How Past Criticism Affects Your Relationships
It may be hard to identify the root cause of some of these feelings or issues, so here are some questions to start the process:
- Did you feel criticized by one or both of your parents when you were growing up?
- Did you grow up with parents with unreasonably high standards?
- Do you often feel embarrassed or ashamed to be yourself with your partner?
- Do you feel like you can be yourself with your partner or do you feel like you have to modify your behavior or change your appearance in order to be accepted by your partner?
- Do you hide your feelings or aspects of your history from your partner in order to avoid shame or criticism?
- Do you often feel critical of your body and think that it’s not good enough in some way?
If you answer yes to any of these questions, the next thing you need to ask yourself is:
To what degree does this issue feel present in your current relationship?
The Inner Critic
If we had really critical parents we may be really hard on ourselves because we have internalized their voices in order to meet their standards, even decades later as adults. This inner critic can manifest itself in many different ways.
In his book, Soul Without Shame, Byron Brown writes:
“The critic, also called the judge, is connected to our unconscious standards. The judge distrusts the fact of our existence in this moment and says we must rely on past beliefs, standards and guidelines in order to have the right to exist. We need to be able to see our judgments as an internal attack. This is a necessary first step before we are able to recognize our critic reactions when we are experiencing an attack from others”.
In his helpful book, Brown names different reactions that we may have to an attack from your inner critic.
The “Counterattack” is an attempt to fight back and defeat the judge within: “Well, fuck you then, how was I supposed to know that?” This reaction comes from the impulsive gut and the focus is on strength and weakness. It comes with blaming others and rejecting weak feelings in ourselves.
The “Rationalize” reaction is an attempt to justify or explain yourself to argue your way out of the attacking energy, or to try and stop it from getting in. This reaction comes from the head and the focus is on right and wrong. There is always a better answer ahead.
Brown calls the third reaction “Absorb” or “Collapse.” Instead of opposing the critic, we become compliant in an attempt to appease the attacker. This often comes with complaining or giving in, and comes from the need for approval or comforting contact from others. This is experienced through the heart and the focus is on good or bad.

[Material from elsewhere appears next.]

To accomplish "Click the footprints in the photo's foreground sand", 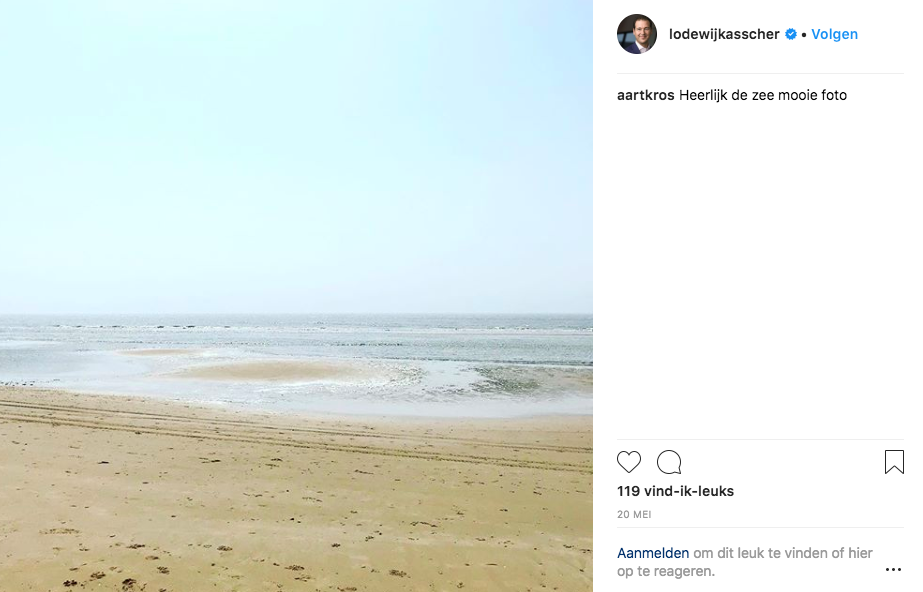I will (x=130, y=575).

How can the Inner Critic Affect Your Relationship
Our critical thoughts can either be focused inward or outward. That’s how our inner critic may come out and affect our relationships. People often criticize aspects of others that are actually faults of our own, in order to project our own weakness or lack of skillfulness. This means we are denying a part of our self. If we experience a denied part of our self come out in our partner’s behavior, this may also trigger an attack from our inner critic.
For example, we may discover that the element we are most critical of in our partner, such as their laziness, is actually deeply connected with some part of ourselves that we have denied. A part, perhaps that simply wants to relax instead of working so hard all the time.

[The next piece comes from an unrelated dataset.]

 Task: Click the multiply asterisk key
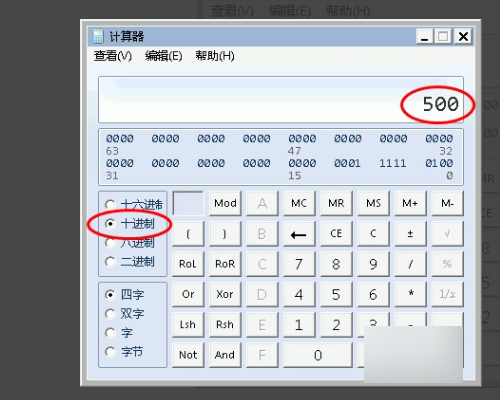[410, 294]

Inwardly, we try to make ourselves into something we are not. We learn this early on when we try to be the perfect child for our parents to gain their love and approval. We were always lovable, but somewhere along the road we picked up the message that something was wrong with us. We learned that love is conditional.

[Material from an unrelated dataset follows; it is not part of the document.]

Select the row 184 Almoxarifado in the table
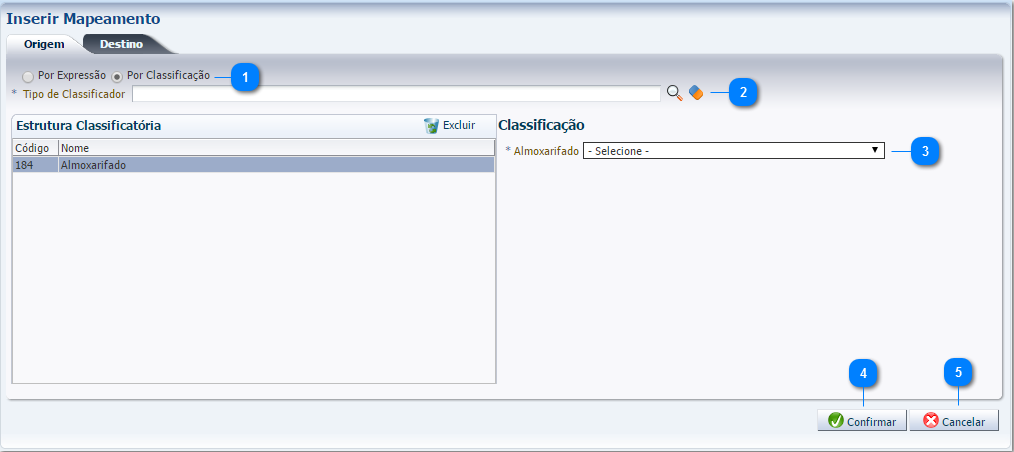1014x452 pixels. pyautogui.click(x=253, y=165)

Perhaps your mother said, “don’t overeat, or you’ll get fat.” From that you may have learned to be conscious of your food intake and also be critical of your body. We teach ourselves to do this pre-emptively in order to win our parents’ approval. Other examples may include the need to feel strong, feel self-reliant, repress feelings, or the need to take care of others.
Furthermore, we can project something onto someone based on transference, which is when we see them more flawed than they really are. Sometimes people will even subconsciously enlist someone to be critical. Take for example, when Brad regularly leaves a mess for his wife Suzie to clean up. When Suzie gets angry at him, he tells her that she’s just like his mother who was never happy with him as a child.
If any of these critical behaviors sound familiar to you, don’t panic. It’s not entirely a bad thing and it’s definitely something that can be worked out. Although it may seem relentless, and at times you may wonder why you have been cursed with it, the inner critic has a purpose. At times it’s good to have one. Part of having a critic also means having a conscience. People without a conscience are more likely to end up living the life of a sociopath. The inner critic can also keep us accountable to the community.
If the critic is negatively affecting your mental health and your relationship, you will need to address these issues firsthand.